Kräutertees, Rotbusch- und Grüntees als Alternative zu Kaffee und Schwarztee sind in der Schwangerschaft beliebt - und die meisten auch sehr gesund. Allerdings mit folgenden Einschränkungen:

  • Auf entwässernde Tees, die bei Ödemen und dem Karpaltunnelsyndrom (eingeschlafene Finger) helfen können, sollte in der letzten Phase der Schwangerschaft ganz verzichtet werden. Dazu gehört beispielsweise Brennnesseltee.

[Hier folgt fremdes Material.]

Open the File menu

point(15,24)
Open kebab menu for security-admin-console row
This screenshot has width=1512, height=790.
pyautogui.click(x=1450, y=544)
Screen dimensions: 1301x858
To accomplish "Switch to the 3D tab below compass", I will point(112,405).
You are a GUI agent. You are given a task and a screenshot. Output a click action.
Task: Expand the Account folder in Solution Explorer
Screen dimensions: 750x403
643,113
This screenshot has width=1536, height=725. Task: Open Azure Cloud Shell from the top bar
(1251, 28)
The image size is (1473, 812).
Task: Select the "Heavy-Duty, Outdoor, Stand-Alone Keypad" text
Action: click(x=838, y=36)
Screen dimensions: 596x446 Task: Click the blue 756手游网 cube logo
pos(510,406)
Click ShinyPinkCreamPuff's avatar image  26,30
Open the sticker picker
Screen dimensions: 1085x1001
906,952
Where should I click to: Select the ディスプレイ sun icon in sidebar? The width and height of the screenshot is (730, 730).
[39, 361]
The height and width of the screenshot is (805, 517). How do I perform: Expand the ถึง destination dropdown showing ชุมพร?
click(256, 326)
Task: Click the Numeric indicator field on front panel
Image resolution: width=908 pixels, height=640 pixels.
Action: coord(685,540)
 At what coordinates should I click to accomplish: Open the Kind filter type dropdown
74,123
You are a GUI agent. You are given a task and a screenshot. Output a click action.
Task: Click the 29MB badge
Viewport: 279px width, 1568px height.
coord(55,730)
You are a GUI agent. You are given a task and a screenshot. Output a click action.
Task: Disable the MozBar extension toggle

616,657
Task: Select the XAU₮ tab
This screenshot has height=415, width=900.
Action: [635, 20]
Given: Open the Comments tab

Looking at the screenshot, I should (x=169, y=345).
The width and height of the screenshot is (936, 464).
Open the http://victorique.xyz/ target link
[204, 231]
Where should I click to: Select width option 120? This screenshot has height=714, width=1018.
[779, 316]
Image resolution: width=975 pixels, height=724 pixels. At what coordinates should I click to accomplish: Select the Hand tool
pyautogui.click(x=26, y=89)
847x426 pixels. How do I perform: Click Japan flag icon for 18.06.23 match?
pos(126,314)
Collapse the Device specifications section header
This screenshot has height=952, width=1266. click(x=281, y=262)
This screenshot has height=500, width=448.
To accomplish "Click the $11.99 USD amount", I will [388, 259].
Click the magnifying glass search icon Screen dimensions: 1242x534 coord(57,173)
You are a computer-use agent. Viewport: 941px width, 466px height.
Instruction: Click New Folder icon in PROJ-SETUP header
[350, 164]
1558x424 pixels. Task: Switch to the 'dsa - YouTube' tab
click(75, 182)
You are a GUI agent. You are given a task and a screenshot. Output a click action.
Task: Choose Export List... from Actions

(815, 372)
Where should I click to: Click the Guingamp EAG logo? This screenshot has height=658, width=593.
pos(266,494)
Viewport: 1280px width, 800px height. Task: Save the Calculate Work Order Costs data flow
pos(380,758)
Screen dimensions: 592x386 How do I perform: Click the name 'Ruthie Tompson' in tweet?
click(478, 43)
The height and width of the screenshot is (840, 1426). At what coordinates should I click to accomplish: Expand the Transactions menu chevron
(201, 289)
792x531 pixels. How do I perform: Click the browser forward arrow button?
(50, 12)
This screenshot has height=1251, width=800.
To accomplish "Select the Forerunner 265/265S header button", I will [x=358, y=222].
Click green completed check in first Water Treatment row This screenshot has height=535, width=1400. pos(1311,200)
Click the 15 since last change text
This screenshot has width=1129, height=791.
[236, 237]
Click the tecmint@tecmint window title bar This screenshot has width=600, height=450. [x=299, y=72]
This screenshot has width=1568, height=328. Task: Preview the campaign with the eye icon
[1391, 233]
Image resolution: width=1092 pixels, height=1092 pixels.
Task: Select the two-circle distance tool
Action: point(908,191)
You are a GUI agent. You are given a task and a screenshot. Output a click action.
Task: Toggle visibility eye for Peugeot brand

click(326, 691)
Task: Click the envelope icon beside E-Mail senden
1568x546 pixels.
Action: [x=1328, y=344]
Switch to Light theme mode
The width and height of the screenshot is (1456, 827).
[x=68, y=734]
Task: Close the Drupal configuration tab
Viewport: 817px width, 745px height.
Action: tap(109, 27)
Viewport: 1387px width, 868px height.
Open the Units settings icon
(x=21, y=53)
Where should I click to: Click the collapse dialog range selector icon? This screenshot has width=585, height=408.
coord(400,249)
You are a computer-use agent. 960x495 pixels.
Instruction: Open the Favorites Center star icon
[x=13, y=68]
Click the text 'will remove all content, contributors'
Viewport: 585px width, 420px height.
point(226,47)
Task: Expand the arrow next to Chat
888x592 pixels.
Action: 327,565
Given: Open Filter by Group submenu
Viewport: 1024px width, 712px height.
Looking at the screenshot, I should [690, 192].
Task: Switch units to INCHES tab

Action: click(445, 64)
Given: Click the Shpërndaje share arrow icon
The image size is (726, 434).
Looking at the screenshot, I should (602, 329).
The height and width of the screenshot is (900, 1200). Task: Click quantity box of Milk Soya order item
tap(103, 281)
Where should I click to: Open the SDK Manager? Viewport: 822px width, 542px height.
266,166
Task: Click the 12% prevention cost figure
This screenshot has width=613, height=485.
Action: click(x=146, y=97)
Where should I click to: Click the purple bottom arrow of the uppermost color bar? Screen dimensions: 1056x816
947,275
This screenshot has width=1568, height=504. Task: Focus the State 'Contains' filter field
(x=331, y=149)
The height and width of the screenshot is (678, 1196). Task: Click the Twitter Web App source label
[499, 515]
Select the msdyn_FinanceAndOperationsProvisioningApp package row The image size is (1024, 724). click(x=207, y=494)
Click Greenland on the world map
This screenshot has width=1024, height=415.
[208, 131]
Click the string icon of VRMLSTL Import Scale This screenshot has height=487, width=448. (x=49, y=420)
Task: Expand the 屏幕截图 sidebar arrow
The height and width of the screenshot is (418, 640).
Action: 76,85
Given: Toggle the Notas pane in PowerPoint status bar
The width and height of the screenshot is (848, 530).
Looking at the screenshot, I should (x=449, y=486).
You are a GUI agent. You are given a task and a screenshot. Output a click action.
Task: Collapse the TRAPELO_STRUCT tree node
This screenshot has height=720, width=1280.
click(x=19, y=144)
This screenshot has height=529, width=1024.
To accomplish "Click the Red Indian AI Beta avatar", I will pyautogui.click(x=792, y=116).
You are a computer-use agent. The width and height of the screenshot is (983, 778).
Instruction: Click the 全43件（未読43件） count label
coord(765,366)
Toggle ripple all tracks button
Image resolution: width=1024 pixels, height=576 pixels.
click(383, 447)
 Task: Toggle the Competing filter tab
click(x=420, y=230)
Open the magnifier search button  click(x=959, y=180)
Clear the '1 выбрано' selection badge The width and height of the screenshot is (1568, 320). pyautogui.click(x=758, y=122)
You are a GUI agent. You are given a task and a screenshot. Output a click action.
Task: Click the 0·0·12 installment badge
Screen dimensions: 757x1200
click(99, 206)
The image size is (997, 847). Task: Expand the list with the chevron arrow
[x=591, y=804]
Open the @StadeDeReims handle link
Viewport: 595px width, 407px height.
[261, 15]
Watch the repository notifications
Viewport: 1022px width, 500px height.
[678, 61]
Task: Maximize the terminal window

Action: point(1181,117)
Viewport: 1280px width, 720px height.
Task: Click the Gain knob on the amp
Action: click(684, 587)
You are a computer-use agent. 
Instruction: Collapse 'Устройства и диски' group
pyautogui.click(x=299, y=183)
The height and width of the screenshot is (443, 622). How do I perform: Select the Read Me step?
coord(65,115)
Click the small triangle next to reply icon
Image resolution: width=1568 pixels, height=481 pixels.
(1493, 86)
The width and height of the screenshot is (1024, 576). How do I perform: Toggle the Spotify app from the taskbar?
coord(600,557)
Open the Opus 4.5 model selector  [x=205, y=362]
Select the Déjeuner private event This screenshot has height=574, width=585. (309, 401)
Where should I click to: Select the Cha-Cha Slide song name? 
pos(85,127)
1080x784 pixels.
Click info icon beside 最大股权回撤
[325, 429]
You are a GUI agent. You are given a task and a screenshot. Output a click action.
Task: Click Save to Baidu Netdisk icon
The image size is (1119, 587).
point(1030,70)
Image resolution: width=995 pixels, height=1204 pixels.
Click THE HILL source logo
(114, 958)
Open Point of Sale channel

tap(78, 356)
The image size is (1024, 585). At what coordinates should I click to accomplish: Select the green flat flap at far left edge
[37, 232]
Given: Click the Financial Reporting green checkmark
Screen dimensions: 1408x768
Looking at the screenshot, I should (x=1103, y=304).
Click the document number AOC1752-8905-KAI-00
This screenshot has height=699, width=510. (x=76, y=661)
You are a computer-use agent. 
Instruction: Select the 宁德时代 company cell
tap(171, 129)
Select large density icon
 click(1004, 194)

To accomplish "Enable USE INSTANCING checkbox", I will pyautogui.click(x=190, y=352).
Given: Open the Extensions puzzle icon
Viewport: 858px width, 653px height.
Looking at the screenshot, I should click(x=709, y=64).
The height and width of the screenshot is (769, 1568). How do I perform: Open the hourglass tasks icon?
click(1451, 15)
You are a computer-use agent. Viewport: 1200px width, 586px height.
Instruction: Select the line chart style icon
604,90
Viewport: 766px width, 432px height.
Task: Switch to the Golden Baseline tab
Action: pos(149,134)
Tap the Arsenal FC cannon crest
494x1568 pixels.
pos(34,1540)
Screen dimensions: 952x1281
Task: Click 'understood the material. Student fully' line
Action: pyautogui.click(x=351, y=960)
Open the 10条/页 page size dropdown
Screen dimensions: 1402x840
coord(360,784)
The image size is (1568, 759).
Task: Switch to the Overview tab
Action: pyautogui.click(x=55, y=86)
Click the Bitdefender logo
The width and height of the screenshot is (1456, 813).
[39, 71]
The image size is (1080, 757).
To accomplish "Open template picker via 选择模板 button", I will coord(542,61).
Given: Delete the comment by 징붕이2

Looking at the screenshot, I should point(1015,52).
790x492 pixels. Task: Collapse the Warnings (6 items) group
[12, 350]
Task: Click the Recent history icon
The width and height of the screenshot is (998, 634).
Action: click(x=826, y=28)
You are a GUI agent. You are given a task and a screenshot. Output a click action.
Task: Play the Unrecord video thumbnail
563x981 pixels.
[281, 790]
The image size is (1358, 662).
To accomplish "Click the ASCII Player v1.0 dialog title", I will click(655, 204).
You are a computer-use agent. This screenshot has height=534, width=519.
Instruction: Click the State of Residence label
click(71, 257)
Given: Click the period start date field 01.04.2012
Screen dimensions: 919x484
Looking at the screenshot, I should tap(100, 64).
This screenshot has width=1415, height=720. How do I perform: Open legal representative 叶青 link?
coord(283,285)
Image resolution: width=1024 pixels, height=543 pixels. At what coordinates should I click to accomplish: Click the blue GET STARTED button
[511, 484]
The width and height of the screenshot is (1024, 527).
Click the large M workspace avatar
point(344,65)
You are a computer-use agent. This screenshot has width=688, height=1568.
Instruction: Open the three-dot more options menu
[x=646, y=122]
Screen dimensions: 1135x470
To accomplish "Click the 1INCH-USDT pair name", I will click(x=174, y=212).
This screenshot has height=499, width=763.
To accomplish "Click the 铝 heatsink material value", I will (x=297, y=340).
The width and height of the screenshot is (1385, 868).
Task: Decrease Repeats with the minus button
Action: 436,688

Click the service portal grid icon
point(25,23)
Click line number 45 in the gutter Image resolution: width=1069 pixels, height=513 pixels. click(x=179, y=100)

  • Vorsicht in dieser Zeit auch mit wehenanregenden Wirkstoffen, die in Himbeerblättertee, aber auch in Aufgüssen von Brombeerblättern, Schafgarbe, Eisenkraut (Verbena), Kreuzkümmel, Wermutkraut und Frauenmantel enthalten sind. Diese Tees besser erst ab der 36. Woche zu sich nehmen. Dann helfen sie, das Gewebe des Beckenbodens und der Gebärmutter zu lockern („weich zu machen") und auf die Geburt vorzubereiten. Sprechen Sie mit Ihrem Frauenarzt oder Ihrer Hebamme.

Viele Lebensmittelgeschäfte, Naturkostläden und Apotheken bieten zudem spezielle Schwangerschafts-Teemischungen an.